Wo stehen die Grünen ein Jahr vor der nächsten Bundestagswahl?

Die Partei steht momentan deutlich schlechter da als noch vor einem Jahr. Anfang 2011 war sie im Höhenflug, da galt sie schon als neue Volkspartei. Davon ist nichts geblieben. Die Grünen stehen jetzt in der Wählergunst wieder dort, wo sie 2009/2010 waren. Die anderen kleineren Parteien stehen aber noch deutlich schlechter da. Die FDP ist fast nicht mehr vorhanden, auch die Linkspartei kämpft mit sich. Die Grünen sind ganz klar dritte Kraft.

Ist die Euro-Krise ein gutes Thema für die Grünen?

Sie ist kein Thema, mit dem sie punkten können. Die Wähler sehen ihre Kompetenzen ganz klar in der Umweltpolitik. Das ist ihr Markenkern, und dabei sollten sie auch bleiben. Das könnte ein Problem sein, weil es nicht das Thema der Bundestagswahl werden wird. Die Grünen könnten sich aber bei der Energiewende stärker profilieren.

Schadet oder nützt es den Grünen, dass sie bisher keinen Spitzenkandidaten haben?

Einerseits akzeptieren die Anhänger der Grünen durchaus, dass sie weit weniger personalisiert sind.

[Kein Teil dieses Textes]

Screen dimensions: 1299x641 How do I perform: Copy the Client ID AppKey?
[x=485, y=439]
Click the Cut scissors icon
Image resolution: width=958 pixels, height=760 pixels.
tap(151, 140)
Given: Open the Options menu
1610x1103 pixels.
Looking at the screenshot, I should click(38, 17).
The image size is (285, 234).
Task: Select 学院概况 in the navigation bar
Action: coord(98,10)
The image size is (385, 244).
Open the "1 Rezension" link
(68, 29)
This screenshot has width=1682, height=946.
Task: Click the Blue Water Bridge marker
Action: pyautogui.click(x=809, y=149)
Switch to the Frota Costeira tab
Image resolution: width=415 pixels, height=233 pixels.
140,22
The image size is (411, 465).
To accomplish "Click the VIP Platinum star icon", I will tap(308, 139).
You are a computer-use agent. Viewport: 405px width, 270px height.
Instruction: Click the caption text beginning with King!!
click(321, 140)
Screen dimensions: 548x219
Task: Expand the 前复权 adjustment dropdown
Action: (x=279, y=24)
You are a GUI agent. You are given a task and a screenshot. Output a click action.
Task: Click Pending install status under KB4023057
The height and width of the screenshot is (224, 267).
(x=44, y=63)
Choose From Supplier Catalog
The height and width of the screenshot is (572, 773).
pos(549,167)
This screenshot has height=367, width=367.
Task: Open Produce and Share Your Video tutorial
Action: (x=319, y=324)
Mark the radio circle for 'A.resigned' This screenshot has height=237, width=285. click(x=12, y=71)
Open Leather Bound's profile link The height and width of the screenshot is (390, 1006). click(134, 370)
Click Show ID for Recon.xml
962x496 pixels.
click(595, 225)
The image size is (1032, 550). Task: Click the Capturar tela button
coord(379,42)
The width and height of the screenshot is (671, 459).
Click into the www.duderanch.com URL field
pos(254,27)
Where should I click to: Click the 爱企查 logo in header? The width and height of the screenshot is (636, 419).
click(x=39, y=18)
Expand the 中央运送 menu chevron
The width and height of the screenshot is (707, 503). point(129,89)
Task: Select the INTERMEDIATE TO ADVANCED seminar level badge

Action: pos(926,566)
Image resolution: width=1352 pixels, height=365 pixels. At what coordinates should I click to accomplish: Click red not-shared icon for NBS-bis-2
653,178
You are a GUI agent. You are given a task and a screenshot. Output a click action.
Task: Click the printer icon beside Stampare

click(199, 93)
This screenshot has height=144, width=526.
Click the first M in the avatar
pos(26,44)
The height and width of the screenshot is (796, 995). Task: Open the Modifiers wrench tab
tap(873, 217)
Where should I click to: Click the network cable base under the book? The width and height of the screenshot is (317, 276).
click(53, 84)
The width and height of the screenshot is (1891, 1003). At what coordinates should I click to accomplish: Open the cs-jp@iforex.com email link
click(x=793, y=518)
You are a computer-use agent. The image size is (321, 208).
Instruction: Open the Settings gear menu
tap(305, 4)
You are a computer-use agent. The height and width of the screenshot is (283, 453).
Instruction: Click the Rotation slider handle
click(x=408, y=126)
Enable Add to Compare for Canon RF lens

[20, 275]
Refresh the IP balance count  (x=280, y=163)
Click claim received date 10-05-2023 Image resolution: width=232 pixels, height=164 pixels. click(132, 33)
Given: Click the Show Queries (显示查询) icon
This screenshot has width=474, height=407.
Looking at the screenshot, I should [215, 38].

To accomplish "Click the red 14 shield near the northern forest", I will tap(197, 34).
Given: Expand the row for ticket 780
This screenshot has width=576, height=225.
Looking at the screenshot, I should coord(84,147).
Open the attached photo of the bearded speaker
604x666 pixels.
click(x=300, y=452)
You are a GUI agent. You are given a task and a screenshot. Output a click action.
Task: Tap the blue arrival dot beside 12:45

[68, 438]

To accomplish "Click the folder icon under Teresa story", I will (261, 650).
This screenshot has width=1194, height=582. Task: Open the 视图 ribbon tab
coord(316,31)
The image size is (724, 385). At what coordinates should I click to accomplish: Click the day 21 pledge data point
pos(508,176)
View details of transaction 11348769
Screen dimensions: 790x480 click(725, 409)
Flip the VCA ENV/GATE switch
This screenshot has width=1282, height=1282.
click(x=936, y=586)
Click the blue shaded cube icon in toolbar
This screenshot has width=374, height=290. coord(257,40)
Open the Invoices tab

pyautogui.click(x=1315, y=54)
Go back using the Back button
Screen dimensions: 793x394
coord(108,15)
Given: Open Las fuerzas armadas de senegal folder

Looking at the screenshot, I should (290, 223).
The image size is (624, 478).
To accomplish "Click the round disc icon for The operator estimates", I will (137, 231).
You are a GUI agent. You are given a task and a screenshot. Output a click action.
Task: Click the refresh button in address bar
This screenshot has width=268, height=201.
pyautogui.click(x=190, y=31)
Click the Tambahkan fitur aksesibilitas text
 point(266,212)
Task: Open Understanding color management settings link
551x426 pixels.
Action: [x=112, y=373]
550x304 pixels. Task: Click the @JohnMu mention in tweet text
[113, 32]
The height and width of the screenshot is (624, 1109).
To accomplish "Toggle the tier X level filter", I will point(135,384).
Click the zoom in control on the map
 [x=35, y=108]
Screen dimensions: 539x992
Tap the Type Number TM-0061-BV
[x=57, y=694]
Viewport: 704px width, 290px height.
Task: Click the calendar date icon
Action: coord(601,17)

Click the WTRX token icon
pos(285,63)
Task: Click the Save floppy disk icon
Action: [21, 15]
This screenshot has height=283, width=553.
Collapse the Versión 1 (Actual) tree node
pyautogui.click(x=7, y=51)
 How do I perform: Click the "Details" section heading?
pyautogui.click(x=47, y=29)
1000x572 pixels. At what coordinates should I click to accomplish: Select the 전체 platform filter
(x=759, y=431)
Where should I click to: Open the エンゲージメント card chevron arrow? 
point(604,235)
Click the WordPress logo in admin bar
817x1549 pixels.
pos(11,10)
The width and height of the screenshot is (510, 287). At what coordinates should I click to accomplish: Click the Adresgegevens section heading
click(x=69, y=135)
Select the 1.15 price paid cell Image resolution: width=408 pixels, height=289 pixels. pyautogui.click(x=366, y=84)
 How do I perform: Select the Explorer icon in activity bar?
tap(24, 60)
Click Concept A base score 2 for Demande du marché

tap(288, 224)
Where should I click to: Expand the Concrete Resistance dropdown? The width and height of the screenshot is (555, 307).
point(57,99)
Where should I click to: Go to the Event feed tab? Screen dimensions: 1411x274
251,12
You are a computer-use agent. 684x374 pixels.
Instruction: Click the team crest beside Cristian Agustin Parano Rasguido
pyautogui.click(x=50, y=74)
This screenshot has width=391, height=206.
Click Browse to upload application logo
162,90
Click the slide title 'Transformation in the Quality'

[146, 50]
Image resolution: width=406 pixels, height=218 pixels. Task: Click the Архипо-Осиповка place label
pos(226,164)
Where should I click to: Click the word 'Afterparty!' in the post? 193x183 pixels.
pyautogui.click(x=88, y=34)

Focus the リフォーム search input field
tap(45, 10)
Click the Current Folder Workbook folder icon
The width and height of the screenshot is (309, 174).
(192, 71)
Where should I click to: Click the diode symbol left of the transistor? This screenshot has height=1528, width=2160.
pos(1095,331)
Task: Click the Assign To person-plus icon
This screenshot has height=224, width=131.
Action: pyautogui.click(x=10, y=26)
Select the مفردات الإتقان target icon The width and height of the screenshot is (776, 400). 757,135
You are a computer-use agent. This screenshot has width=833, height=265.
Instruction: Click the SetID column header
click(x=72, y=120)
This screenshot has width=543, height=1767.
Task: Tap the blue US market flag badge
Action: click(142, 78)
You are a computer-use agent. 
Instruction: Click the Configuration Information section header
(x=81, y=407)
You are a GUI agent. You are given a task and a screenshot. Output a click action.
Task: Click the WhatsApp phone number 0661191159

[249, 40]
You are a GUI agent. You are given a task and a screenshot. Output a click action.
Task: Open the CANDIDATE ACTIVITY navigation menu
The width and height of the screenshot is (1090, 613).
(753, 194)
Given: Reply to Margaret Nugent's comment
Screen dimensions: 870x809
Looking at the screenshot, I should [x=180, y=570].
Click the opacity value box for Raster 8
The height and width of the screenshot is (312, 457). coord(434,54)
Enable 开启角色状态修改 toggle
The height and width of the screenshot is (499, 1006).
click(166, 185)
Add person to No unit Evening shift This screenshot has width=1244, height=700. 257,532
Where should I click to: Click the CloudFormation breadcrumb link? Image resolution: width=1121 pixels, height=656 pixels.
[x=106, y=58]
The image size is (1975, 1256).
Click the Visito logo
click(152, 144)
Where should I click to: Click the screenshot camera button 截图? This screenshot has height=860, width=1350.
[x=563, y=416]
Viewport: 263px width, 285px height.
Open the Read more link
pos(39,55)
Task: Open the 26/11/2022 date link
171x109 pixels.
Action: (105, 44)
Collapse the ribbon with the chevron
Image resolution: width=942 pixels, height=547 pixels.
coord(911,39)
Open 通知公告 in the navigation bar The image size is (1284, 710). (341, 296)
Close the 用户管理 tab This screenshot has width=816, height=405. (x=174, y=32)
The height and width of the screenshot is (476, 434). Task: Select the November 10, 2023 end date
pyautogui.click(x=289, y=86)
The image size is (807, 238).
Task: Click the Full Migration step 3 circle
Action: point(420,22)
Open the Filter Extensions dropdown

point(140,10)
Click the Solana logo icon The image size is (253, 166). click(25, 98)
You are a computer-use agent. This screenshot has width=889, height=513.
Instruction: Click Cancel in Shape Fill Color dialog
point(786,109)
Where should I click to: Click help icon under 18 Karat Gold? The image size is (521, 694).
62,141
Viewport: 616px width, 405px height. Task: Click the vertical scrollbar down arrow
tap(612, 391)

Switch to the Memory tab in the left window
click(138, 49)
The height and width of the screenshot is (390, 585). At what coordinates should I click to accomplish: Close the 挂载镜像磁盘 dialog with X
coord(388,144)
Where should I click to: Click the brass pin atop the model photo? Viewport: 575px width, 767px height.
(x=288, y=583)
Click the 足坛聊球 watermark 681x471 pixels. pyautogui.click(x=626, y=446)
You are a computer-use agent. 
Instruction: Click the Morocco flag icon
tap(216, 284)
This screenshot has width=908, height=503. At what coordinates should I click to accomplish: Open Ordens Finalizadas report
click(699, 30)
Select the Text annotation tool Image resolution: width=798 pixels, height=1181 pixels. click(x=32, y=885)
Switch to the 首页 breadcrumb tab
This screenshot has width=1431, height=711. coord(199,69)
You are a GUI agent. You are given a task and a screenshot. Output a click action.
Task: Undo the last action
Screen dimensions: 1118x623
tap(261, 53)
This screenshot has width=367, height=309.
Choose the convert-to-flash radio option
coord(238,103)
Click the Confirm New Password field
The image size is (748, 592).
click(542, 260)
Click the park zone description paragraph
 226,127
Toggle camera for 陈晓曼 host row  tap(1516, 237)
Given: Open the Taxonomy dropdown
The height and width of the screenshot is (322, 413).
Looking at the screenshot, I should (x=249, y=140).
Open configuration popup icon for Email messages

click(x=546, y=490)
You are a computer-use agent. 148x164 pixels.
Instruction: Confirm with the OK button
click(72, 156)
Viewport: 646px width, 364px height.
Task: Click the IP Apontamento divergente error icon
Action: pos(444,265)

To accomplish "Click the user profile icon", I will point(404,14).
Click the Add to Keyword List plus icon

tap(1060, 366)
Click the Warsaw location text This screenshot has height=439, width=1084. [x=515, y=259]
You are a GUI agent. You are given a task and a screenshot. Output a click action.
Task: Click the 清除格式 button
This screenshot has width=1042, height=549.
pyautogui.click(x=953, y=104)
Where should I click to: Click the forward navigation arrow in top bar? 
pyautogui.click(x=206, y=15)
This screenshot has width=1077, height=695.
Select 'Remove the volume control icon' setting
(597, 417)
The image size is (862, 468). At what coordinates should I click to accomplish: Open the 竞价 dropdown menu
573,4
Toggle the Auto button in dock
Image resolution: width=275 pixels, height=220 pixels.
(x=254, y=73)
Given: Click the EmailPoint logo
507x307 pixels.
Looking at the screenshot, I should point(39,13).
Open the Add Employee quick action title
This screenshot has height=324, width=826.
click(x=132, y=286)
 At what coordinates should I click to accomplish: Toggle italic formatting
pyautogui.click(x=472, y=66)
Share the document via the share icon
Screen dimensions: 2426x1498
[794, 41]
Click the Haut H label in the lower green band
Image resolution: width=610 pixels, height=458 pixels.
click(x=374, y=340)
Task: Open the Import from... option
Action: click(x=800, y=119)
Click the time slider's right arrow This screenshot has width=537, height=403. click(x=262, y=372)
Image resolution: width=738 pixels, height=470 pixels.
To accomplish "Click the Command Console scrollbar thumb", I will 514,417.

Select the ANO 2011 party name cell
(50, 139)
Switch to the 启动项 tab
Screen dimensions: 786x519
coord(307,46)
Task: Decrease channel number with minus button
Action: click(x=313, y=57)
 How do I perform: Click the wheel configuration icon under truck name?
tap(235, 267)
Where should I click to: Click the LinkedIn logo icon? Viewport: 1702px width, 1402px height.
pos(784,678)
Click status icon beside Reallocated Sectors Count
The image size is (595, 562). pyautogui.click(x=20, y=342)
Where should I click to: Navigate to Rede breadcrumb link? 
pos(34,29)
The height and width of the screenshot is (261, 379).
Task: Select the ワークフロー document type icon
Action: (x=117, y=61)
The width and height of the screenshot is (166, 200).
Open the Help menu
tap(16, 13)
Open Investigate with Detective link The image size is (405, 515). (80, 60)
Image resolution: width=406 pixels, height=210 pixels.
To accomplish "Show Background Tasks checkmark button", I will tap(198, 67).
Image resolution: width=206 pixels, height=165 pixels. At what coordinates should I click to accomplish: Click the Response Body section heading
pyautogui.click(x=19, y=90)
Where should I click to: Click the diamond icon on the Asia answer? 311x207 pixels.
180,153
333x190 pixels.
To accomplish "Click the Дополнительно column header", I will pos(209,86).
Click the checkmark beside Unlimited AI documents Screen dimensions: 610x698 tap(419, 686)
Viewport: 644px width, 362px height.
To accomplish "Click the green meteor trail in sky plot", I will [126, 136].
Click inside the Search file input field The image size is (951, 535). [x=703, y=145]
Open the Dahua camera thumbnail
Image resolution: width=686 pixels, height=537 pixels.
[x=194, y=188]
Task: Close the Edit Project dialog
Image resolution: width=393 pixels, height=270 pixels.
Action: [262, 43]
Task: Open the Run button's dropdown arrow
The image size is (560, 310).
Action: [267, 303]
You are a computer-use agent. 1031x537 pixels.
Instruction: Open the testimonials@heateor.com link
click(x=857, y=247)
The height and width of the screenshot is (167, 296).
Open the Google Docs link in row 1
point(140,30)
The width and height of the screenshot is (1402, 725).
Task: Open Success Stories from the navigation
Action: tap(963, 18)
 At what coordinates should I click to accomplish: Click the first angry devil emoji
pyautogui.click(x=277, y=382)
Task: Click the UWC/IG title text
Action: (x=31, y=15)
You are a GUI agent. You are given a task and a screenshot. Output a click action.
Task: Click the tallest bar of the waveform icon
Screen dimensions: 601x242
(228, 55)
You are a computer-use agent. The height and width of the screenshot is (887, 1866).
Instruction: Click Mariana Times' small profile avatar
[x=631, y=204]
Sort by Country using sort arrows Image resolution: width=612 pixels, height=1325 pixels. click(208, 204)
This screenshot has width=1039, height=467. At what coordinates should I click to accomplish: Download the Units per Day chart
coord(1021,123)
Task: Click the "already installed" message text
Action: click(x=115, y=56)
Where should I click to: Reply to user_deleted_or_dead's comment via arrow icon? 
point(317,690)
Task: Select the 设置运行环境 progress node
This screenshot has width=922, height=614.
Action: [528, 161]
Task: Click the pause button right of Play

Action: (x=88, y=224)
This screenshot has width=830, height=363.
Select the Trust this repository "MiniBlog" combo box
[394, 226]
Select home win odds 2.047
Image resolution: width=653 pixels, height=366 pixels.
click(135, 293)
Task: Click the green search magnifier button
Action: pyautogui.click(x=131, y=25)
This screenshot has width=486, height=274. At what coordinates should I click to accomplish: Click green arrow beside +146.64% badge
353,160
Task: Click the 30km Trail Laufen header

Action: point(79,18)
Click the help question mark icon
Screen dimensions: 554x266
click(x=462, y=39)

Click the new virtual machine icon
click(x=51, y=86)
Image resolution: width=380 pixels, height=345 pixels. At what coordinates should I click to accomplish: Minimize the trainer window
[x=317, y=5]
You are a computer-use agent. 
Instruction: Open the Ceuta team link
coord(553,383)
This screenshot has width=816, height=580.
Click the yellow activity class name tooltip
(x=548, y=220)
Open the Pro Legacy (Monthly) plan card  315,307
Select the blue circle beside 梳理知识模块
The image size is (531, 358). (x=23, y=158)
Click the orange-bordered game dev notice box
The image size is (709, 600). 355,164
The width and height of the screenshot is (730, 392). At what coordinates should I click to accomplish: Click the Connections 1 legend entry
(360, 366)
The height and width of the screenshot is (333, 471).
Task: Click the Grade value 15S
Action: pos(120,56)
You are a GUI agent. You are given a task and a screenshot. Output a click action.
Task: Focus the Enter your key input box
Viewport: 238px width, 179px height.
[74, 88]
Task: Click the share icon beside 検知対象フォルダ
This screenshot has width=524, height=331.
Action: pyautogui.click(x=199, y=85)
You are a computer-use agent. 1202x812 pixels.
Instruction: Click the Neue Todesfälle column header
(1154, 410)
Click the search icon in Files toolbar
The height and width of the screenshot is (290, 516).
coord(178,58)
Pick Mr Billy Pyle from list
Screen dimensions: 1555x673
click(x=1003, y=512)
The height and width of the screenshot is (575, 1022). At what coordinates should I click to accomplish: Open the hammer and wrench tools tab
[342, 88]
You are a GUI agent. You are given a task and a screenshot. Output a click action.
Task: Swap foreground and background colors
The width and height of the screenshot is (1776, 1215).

Eine starke Personalisierung hat in Berlin mit Renate Künast für die Grünen nicht gut funktioniert. Auf der anderen Seite ist es heute so, dass Wahlkämpfe auf Personen zugeschnitten werden. Dem müssen die Grünen Rechnung tragen.

Wenn die Piraten ihnen Wähler abgreifen, wo können die Grünen hinzugewinnen?

Sie haben sich durchaus neue Wählerschichten erschlossen. Sie werden vom neuen Bürgertum gewählt. Das sind Besserverdienende mit einer anderen Werteordnung als die der FDP-Wähler, die auch aus dem Bürgertum kommen. Um den Piraten zu begegnen, müssten sie deutlicher machen, dass sie auch auf Transparenz und Mitmachen setzen. Da haben die Piraten im Augenblick ein Alleinstellungsmerkmal, das objektiv gar nicht so gerechtfertigt ist.

Die Grünen sagen offen, dass sie mit der SPD eine Koalition bilden wollen. Ist das klug?

In unserem jetzigen Parteiensystem halte ich es generell für falsch, sich auf Gedeih und Verderb auf eine andere Partei festzulegen. Man sollte zwar im Wahlkampf seine Präferenzen sehr deutlich machen, aber nicht alle anderen Möglichkeiten definitiv vorher ausschließen.

Wäre Schwarz-Grün noch möglich?

Auf jeden Fall. Insbesondere das Hauptstreitthema Atompolitik ist durch den Atomausstieg nun erledigt. Ein Teil der grünen Führung wäre dafür offen.

Wie hat das Mitregieren in vielen Landtagen die Partei verändert?

Wie man in Baden-Württemberg sehen kann, verändert es die Grünen schon. Sie müssen Kompromisse machen und ihrer Klientel erklären, dass die Bäume nicht in den Himmel wachsen. Das ist ein Lernprozess für die Partei.

Sehen Sie die Zeit für einen Generationenwechsel in der Führung gekommen?

Grundsätzlich ja, aber ein Wechsel allein löst noch keine Probleme. Man muss auch die richtigen Leute dafür haben. Da ist die Personaldecke noch etwas dünn. Außerdem binden die „Älteren“ die traditionelle Stammklientel, die mit ihnen alt geworden ist und sie schätzt.